David Bowie’s career might have been the longest sustained art piece in pop culture, and for many, it began in 1972 with The Rise and Fall of Ziggy Stardust and the Spiders from Mars. That September, the band debuted their first single, “Starman,” on "Top of the Pops." At that time, “glam,” as an idea, already existed by way of Marc Bolan’s T. Rex, but the lithe and luminous Bowie and his glitter-spangled smirk were something altogether new. Dressed in a Lurex jumpsuit with fire-engine-red hair, Bowie flirts unabashedly with the camera as he navigates the chorus's flamboyant octave leap — an explicit nod to Judy Garland’s “Somewhere Over the Rainbow,” a fixture of midcentury gay culture. He fixes his eyes on the camera, makes sure he’s being seen, and then he effortlessly stamps down a wall: He throws his arm around Mick Ronson, his long-haired guitarist, a move that in 1972 was unequivocally considered homoerotic, a flaming "f-ck you."
Homosexuality had been legal for just five years; that February, Bowie had casually, smirkingly come out to Melody Maker, and in July, 2,000 people marched through London in the U.K.'s first-ever pride rally. But "Starman" gathered that momentum and drew it into suburban houses via a trusted TV channel, landing an ecstatic gesture of queerness squarely in the domain where it was least welcome. “I had to phone someone, so I picked on you,” Bowie sings, pointing his finger directly into the camera and wags it around with the theatrical posturing that would become his patent. “If we can sparkle, he may land tonight / Don’t tell your papa, he’ll get us locked up in fright.” The closeted kids who saw this alien beam into their living rooms could rest assured that their secret would be safe, even as their parents looked on -- and that there was another world out there where it wouldn’t have to be a secret at all.
“Starman” and Ziggy Stardust -- a bisexual, polyamorous alien rock star who descended to earth to show the kids a groovier way of life -- broke apart the common script of queerness as a perversion, an aberration, an anomaly.
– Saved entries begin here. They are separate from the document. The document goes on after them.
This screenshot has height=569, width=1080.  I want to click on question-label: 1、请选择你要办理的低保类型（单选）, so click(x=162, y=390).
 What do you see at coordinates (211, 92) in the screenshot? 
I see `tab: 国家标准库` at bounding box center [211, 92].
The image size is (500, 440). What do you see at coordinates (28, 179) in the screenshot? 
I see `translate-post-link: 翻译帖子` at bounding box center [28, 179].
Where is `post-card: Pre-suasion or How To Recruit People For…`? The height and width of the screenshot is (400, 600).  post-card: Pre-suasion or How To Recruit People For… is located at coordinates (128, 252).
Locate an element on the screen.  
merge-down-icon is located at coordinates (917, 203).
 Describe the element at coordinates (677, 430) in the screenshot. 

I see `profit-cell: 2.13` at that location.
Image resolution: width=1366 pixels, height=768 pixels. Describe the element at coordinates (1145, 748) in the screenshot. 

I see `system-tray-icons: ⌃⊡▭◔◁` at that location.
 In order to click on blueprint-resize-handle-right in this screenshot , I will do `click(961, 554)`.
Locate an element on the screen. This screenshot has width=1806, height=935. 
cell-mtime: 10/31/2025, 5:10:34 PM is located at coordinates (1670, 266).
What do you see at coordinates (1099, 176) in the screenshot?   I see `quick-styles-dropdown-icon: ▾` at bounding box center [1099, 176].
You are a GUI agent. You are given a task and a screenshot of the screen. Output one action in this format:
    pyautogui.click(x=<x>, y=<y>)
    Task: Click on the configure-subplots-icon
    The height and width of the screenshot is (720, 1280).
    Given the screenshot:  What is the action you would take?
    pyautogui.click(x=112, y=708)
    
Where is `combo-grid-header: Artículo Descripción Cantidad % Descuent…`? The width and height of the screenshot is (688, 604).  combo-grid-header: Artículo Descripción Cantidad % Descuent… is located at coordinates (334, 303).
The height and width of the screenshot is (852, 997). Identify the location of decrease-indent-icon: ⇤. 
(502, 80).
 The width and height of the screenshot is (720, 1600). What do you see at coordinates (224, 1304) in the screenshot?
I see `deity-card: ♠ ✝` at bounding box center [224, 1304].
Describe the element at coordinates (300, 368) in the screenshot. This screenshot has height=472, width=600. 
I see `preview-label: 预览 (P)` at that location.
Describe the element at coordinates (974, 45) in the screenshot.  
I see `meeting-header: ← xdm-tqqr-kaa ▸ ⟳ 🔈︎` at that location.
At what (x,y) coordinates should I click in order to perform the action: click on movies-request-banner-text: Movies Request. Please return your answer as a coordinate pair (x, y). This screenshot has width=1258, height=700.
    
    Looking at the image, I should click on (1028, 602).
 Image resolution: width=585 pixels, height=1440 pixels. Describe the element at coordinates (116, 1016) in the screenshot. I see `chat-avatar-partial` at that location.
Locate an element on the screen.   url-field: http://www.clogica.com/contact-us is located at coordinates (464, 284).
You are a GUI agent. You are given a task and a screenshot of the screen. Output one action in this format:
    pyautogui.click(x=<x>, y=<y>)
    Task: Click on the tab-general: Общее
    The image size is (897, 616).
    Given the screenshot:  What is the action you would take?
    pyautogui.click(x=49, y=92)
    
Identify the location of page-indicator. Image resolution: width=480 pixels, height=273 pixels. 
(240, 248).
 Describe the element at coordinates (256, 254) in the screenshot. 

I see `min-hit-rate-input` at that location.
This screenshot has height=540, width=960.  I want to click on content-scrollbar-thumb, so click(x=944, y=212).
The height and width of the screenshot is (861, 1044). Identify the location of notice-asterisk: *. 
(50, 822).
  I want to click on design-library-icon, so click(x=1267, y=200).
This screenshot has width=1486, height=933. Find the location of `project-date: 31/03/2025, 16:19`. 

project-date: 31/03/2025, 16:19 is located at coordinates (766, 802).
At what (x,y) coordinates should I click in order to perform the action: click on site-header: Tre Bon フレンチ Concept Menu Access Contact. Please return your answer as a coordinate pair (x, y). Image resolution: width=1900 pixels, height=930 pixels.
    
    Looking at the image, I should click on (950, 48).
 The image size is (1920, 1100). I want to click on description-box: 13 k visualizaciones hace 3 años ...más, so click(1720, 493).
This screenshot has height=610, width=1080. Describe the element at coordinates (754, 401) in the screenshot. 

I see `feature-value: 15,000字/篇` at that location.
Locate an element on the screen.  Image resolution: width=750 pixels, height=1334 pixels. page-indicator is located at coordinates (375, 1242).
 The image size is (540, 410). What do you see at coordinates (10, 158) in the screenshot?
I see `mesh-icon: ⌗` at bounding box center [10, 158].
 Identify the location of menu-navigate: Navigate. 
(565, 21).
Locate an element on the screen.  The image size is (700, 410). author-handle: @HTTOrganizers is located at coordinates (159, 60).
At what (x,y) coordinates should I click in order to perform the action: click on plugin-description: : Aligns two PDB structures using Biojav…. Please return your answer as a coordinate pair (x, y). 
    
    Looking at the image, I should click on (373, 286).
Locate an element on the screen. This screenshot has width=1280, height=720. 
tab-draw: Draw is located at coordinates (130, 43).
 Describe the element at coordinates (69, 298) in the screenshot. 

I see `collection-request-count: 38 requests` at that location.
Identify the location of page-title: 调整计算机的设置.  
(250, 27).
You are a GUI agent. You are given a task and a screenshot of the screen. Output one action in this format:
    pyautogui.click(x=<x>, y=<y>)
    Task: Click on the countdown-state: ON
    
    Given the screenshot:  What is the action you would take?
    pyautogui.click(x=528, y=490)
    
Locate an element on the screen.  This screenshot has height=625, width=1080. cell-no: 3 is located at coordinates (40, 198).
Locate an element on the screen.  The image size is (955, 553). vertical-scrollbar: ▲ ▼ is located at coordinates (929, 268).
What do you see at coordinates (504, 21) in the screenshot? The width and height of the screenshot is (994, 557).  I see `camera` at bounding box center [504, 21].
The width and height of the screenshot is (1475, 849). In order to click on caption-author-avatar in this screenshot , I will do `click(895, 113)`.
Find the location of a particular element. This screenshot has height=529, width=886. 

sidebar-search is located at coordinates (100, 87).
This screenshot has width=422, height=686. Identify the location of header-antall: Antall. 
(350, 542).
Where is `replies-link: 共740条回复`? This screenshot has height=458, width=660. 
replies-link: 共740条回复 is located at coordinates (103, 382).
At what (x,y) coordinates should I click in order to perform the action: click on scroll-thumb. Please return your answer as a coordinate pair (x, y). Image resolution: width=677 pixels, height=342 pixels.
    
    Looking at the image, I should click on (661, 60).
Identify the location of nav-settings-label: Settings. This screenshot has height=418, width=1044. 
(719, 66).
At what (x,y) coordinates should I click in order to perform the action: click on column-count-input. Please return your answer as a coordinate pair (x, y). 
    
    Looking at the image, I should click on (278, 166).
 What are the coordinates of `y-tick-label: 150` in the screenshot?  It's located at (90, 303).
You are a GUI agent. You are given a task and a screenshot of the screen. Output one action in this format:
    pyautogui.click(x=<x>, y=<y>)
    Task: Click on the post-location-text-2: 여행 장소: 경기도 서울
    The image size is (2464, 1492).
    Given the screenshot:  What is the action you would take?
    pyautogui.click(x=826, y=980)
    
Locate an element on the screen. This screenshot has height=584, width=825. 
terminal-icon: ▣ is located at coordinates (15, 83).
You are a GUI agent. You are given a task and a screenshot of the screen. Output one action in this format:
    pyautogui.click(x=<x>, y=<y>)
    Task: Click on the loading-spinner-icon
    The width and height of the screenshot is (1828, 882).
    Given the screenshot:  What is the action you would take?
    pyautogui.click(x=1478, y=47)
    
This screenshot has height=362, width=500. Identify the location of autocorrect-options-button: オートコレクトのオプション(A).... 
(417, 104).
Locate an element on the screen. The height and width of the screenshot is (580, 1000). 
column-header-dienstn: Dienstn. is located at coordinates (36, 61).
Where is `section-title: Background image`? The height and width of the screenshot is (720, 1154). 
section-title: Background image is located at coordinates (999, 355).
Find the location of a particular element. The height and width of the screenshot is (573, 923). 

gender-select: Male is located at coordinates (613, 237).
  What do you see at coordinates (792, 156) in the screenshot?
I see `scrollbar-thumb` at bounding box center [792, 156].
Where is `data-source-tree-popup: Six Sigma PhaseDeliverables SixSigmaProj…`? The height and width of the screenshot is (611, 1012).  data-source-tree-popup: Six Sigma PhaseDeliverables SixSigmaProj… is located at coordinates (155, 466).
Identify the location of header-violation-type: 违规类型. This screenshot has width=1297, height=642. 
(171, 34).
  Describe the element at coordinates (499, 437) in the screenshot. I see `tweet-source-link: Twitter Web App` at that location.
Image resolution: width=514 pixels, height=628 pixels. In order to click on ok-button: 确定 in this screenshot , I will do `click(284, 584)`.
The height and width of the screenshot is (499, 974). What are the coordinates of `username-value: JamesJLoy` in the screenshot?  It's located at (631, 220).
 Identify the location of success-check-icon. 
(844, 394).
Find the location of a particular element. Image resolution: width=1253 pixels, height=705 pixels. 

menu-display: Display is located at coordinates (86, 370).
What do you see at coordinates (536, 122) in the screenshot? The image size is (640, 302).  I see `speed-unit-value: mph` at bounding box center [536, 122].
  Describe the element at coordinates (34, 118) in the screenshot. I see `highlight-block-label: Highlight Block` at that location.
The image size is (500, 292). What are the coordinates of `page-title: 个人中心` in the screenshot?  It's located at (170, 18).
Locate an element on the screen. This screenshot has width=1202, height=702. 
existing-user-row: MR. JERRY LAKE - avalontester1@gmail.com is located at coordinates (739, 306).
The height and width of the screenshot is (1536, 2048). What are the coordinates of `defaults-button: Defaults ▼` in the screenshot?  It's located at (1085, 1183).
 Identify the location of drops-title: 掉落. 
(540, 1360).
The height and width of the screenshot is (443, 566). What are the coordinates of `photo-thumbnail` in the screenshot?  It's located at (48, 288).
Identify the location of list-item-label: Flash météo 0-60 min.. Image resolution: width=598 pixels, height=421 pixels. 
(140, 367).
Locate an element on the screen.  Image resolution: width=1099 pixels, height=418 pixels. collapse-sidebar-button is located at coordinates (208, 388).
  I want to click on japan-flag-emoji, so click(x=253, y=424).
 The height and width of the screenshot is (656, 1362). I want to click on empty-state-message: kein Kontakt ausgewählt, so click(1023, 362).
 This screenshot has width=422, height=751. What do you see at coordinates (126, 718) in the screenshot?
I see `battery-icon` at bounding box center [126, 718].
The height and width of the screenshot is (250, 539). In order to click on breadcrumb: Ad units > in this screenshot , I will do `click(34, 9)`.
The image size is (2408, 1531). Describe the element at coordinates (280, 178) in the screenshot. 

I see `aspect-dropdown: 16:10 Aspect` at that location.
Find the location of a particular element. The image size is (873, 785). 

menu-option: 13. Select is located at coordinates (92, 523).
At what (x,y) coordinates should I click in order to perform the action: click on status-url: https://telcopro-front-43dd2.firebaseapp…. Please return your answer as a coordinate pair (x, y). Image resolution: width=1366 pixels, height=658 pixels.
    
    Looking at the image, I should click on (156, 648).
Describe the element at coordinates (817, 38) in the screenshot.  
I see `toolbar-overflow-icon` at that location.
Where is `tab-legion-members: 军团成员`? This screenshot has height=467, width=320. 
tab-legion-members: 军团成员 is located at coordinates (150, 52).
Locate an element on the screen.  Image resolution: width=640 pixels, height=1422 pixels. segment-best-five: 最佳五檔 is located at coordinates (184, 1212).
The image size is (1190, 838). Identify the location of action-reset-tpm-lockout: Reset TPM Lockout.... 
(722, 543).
If it was unnatural to be queer, then “Starman” was proof that the queer kids came from a world brighter than this one. On national television, Bowie cast sexual transgression not as a failure of masculinity but rather as a transcendence of masculinity, of joyous ascendance into a celestial world without gender; he called us to imagine our lives without rigidity and shame. Compulsive heterosexuality and its suburban prisons turned cold and mundane in his dilated gaze. He came from a better world and he journeyed here to share its gifts -- daring us all to sparkle bright enough to be seen.